Saved entries:
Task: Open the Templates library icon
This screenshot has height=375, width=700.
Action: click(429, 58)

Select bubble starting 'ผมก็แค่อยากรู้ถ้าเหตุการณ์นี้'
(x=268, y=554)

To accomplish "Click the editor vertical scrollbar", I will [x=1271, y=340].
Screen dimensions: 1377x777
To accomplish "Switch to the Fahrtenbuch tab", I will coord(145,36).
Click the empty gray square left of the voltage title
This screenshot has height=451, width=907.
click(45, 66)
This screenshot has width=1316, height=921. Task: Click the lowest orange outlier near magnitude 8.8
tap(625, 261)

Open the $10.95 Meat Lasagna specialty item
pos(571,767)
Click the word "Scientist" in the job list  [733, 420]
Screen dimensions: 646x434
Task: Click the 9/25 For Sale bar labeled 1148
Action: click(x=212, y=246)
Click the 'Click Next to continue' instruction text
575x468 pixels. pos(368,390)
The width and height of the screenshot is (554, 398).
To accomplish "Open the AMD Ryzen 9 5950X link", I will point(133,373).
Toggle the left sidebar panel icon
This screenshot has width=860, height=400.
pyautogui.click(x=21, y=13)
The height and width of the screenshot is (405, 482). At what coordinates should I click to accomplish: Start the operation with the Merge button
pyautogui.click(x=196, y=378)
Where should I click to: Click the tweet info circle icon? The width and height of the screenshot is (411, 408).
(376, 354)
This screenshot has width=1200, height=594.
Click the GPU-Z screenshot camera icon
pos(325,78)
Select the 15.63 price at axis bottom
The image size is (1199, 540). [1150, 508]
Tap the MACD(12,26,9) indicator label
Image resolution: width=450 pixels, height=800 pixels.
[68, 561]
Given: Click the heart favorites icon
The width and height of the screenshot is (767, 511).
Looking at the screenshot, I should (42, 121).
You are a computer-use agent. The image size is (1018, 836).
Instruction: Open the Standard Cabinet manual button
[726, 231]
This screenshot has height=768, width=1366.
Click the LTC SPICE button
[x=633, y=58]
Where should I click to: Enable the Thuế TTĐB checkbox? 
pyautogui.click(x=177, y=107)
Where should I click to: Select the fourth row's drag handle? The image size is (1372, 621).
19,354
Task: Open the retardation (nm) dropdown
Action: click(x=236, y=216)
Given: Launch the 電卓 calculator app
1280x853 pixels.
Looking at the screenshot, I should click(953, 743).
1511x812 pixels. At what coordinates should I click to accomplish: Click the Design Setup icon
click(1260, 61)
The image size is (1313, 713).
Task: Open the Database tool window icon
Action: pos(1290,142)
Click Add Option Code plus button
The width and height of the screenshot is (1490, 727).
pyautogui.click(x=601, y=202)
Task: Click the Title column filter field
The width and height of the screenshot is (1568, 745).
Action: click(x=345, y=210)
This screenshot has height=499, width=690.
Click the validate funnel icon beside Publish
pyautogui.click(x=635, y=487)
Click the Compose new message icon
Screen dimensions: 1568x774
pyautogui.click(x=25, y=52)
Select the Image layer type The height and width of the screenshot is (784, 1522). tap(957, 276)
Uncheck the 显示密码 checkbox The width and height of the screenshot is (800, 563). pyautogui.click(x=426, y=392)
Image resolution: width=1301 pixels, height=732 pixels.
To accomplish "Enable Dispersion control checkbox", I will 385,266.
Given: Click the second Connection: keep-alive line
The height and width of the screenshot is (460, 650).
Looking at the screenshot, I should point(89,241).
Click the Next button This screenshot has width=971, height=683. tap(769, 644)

→ **Problem details**
Beginning at the line with "Given: Click the second" and ending at the last line of the entries, print every line exactly.

→ **Output for this exercise**
Given: Click the second Connection: keep-alive line
The height and width of the screenshot is (460, 650).
Looking at the screenshot, I should point(89,241).
Click the Next button This screenshot has width=971, height=683. tap(769, 644)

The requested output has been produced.